## To do
An exact restatement of the entire listing is needed, excluding all images.

^^^^^^^^^^^^^^^^

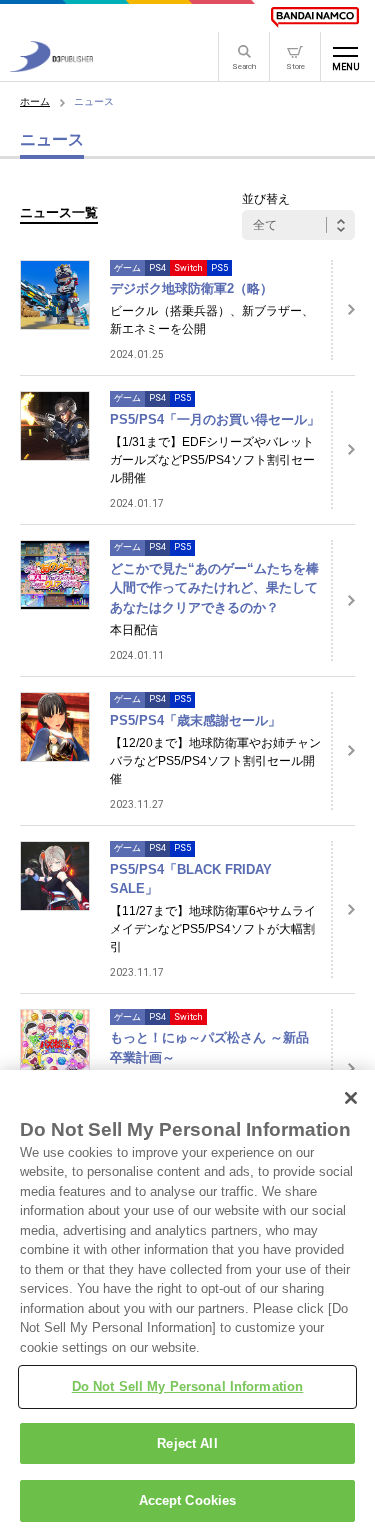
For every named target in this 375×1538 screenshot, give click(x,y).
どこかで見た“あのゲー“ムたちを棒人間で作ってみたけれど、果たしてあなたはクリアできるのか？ (214, 588)
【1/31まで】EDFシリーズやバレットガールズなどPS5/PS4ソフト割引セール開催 (212, 460)
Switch (188, 268)
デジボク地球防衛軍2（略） (191, 288)
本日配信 (134, 630)
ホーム (35, 101)
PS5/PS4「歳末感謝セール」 (195, 720)
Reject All (187, 1443)
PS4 (157, 268)
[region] (187, 1304)
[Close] (351, 1098)
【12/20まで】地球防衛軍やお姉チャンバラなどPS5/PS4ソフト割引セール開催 (215, 761)
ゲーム (127, 268)
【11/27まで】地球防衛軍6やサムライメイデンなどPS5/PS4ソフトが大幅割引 (213, 929)
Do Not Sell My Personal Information (188, 1386)
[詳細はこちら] (343, 310)
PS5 (219, 268)
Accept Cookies (188, 1500)
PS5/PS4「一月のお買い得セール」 (215, 419)
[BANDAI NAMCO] (315, 17)
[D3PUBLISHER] (51, 66)
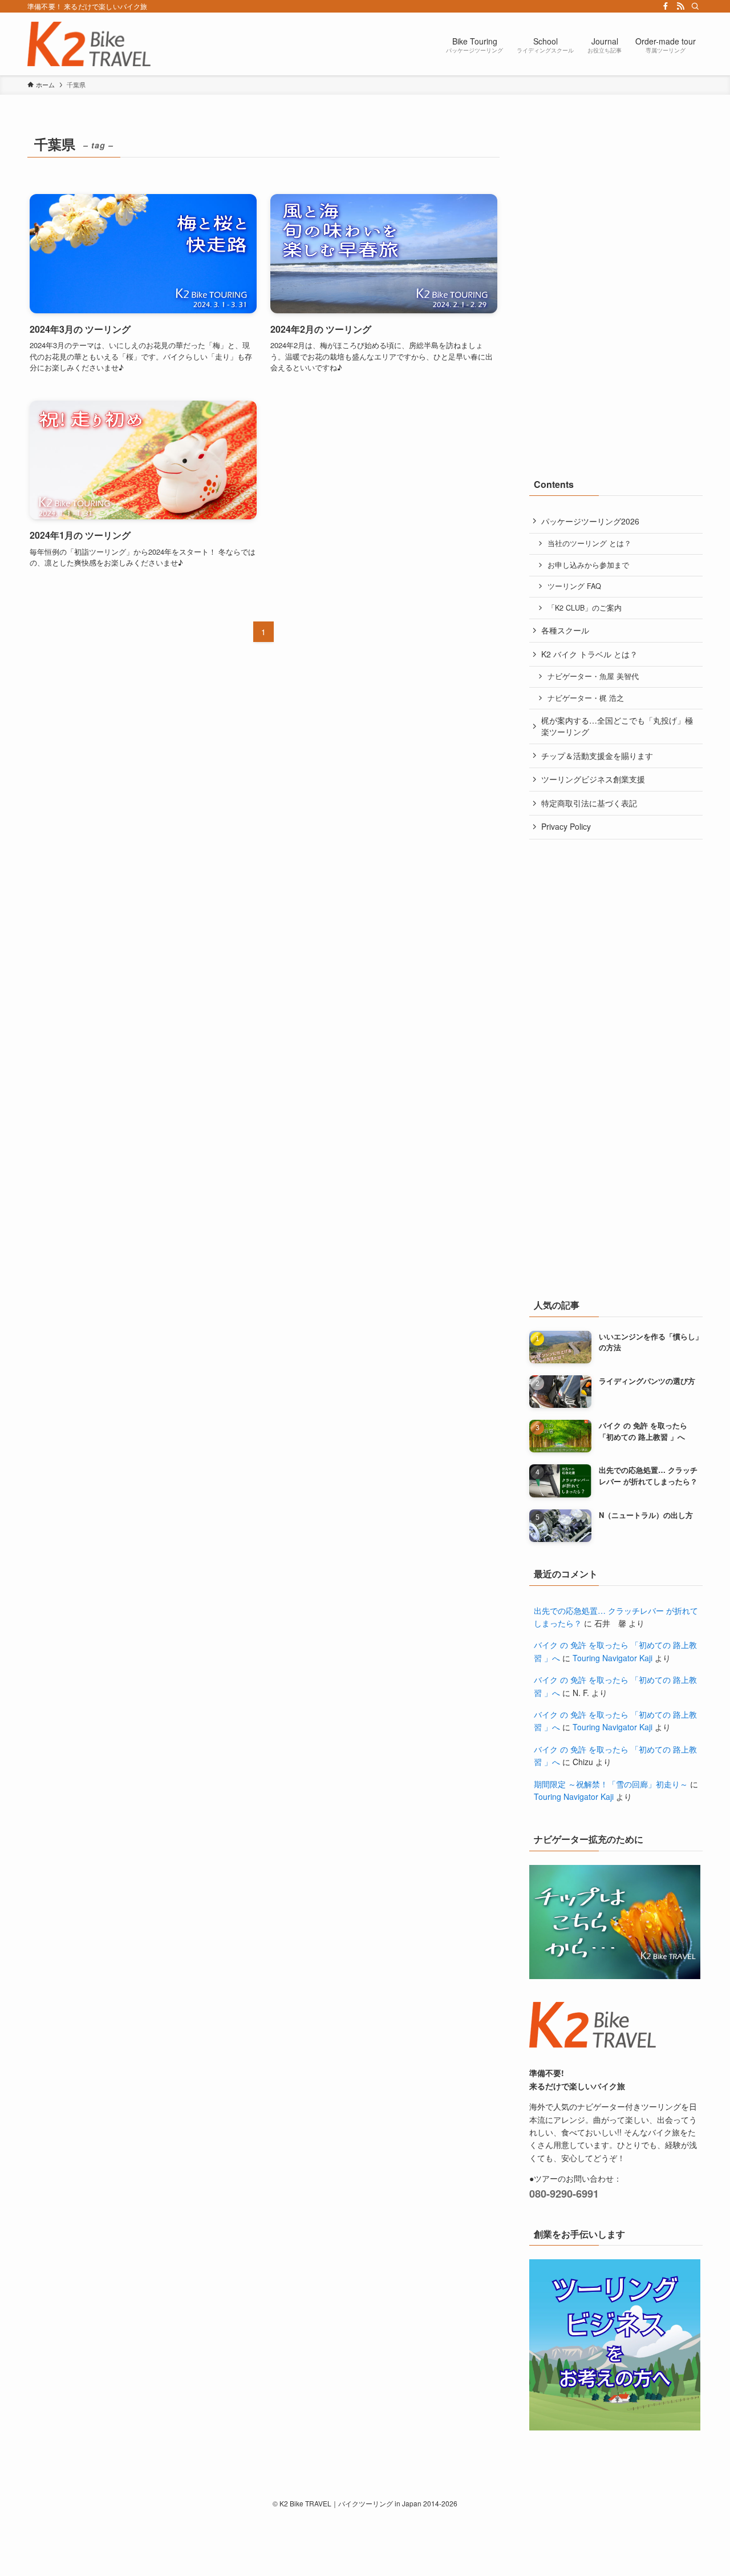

^^^^^^^^^^^^^^^^

## Output
For every named target in this 375×1538 screenshot, give click(x,y).
どこかで見た“あのゲー“ムたちを棒人間で作ってみたけれど、果たしてあなたはクリアできるのか？ (214, 588)
【1/31まで】EDFシリーズやバレットガールズなどPS5/PS4ソフト割引セール開催 (212, 460)
Switch (188, 268)
デジボク地球防衛軍2（略） (191, 288)
本日配信 (134, 630)
ホーム (35, 101)
PS5/PS4「歳末感謝セール」 (195, 720)
Reject All (187, 1443)
PS4 (157, 268)
[region] (187, 1304)
[Close] (351, 1098)
【12/20まで】地球防衛軍やお姉チャンバラなどPS5/PS4ソフト割引セール開催 (215, 761)
ゲーム (127, 268)
【11/27まで】地球防衛軍6やサムライメイデンなどPS5/PS4ソフトが大幅割引 (213, 929)
Do Not Sell My Personal Information (188, 1386)
[詳細はこちら] (343, 310)
PS5 (219, 268)
Accept Cookies (188, 1500)
PS5/PS4「一月のお買い得セール」 (215, 419)
[BANDAI NAMCO] (315, 17)
[D3PUBLISHER] (51, 66)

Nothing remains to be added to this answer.